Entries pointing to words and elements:
----

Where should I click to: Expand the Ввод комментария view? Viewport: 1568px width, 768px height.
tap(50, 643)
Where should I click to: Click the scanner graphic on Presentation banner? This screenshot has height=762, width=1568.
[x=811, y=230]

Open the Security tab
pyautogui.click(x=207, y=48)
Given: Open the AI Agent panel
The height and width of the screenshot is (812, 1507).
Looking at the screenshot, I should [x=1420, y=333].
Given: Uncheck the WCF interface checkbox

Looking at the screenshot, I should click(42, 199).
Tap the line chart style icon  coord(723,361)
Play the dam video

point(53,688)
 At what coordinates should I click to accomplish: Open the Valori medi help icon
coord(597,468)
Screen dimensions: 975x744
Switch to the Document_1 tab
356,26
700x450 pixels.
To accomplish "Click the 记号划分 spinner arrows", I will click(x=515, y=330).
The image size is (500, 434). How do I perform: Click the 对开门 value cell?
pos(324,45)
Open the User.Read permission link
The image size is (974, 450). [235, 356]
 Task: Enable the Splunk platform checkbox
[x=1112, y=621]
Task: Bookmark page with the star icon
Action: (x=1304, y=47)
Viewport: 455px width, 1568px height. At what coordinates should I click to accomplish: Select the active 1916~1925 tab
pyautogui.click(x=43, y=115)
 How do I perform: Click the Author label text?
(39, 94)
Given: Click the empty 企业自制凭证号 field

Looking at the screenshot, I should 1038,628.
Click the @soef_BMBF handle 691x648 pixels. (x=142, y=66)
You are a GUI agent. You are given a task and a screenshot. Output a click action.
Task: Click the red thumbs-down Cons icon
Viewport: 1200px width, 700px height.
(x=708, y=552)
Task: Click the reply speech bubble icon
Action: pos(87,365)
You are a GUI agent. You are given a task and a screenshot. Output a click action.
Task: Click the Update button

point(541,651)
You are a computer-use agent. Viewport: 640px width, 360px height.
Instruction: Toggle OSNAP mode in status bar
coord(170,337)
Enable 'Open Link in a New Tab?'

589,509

----

● **WORK INSTRUCTIONS**:
Return each line of the items above that contains the word "Where", copied in full.

● **WRITTEN ANSWER**:
Where should I click to: Expand the Ввод комментария view? Viewport: 1568px width, 768px height.
Where should I click to: Click the scanner graphic on Presentation banner? This screenshot has height=762, width=1568.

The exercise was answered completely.